TÜRKİYE CUMHURİYETİ
|
ANAYASA MAHKEMESİ
|
|
|
İKİNCİ BÖLÜM
|
|
KARAR
|
|
F.A.A. BAŞVURUSU
|
(Başvuru Numarası: 2015/15764)
|
|
Karar Tarihi: 4/4/2018
|
|
İKİNCİ BÖLÜM
|
|
KARAR
|
|
GİZLİLİK TALEBİ KABUL
Başkan
|
:
|
Engin
YILDIRIM
|
Üyeler
|
:
|
Celal Mümtaz
AKINCI
|
|
|
Muammer
TOPAL
|
|
|
M. Emin KUZ
|
|
|
Recai AKYEL
|
Raportör
|
:
|
Hüseyin
MECEK
|
Başvurucu
|
:
|
F.A.A.
|
Vekili
|
:
|
Av. Ferdi
AMCA
|
I. BAŞVURUNUN KONUSU
1. Başvuru, idari gözetim altında tutmanın hukuki olmaması
nedeniyle kişi hürriyeti ve güvenliği hakkının; tutulma koşulları nedeniyle de
kötü muamele yasağının ihlal edildiği iddialarına ilişkindir.
II. BAŞVURU SÜRECİ
2. Başvuru 22/9/2015 tarihinde yapılmıştır.
3. Başvuru, başvuru formu ve eklerinin idari yönden yapılan ön
incelemesinden sonra Komisyona sunulmuştur.
4. Komisyonca başvurucunun adli yardım talebinin kabulüne karar
verilmiştir.
5. Komisyonca başvurunun kabul edilebilirlik incelemesinin Bölüm
tarafından yapılmasına karar verilmiştir.
III. OLAY VE OLGULAR
6. Başvuru formu ve eklerinde ifade edildiği şekliyle olaylar
özetle şöyledir:
7. İran İslam Cumhuriyeti vatandaşı ve 1985 doğumlu olan
başvurucu, 24/7/2015'te İstanbul Atatürk Havalimanı'ndan Türkiye’ye giriş
yaptığını belirtmektedir.
8. 29/7/2015'te erkek arkadaşı tarafından darbedilen
başvurucu, bir gün Fatih İlçe Emniyet Müdürlüğü nezarethanesinde kaldıktan
sonra 31/7/2015'te Kumkapı Geri Gönderme Merkezine (GGM/Merkez) getirilmiştir.
9. Başvurucu idari gözetim altında tutulmasına karşı İstanbul 6.

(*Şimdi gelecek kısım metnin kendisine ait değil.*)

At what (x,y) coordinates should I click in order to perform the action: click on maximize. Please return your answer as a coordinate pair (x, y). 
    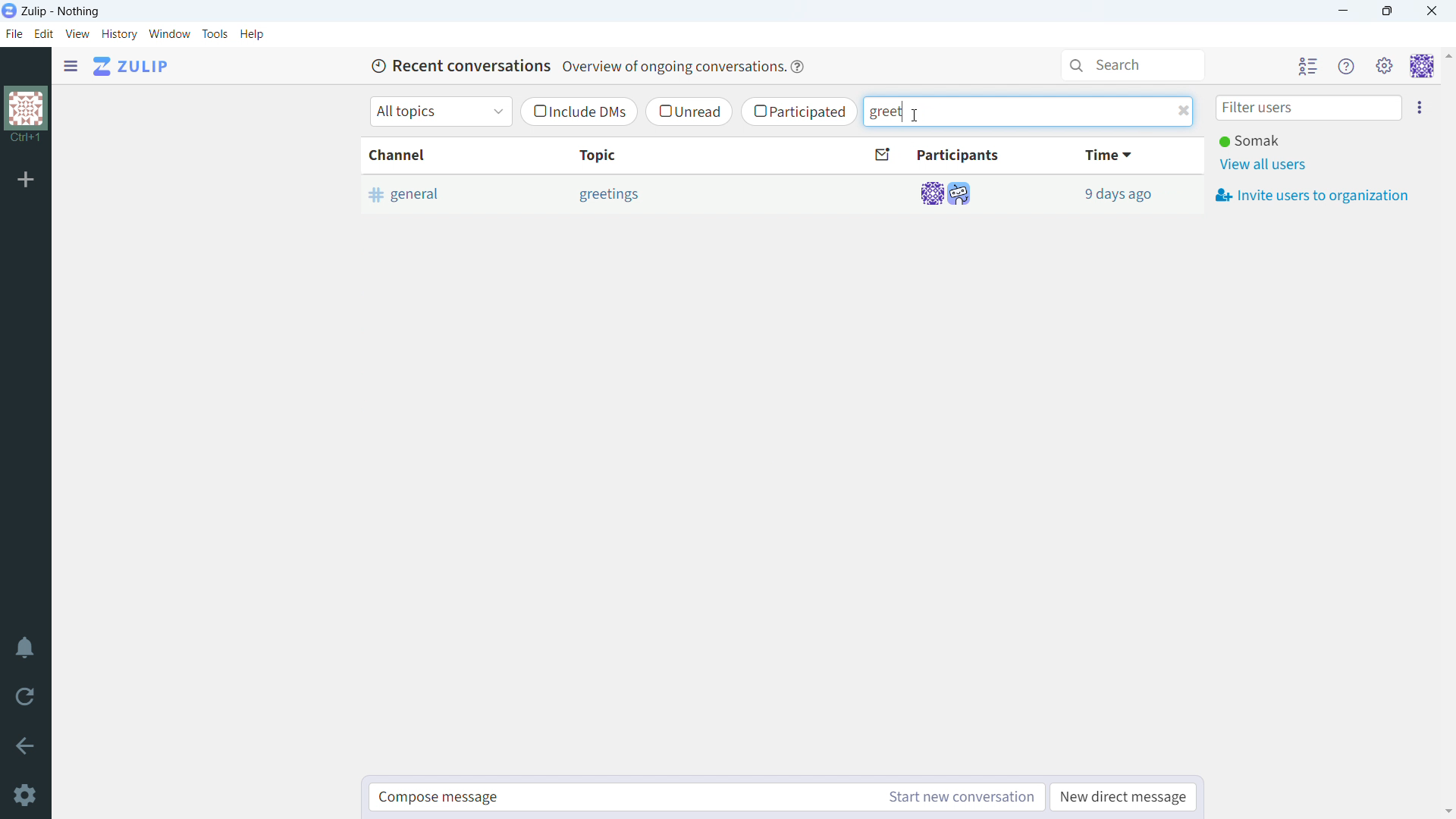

Sulh Ceza Hâkimliğine itiraz etmiştir. Sulh Ceza Hâkimliği, İstanbul Göç
İdaresi İl Müdürlüğünden istenen belgeler arasında başvurucu hakkında verilmiş
bir idari gözetim kararı bulunmadığı gerekçesiyle 23/8/2015 tarihli kararla
başvurucunun derhâl serbest bırakılmasına karar vermiştir. Ancak başvurucunun
sınır dışı kararına karşı İstanbul 1. İdare Mahkemesinin E.2015/1564 sayılı
dosyasında İstanbul Valiliğinin 30/7/2015 tarihli idari gözetim kararı bulunmaktadır.
10. Toplam yirmi yedi gün özgürlüğünden yoksun bırakıldıktan
sonra 23/8/2015'te salıverilen başvurucunun 22/9/2015'te yaptığı bireysel
başvuruda süre aşımı bulunmamaktadır.
11. Bireysel başvuruda bulunduktan sonra başvurucu vekili
İstanbul 1. İdare Mahkemesinin 25/12/2015 tarihli kararını ibraz etmiştir.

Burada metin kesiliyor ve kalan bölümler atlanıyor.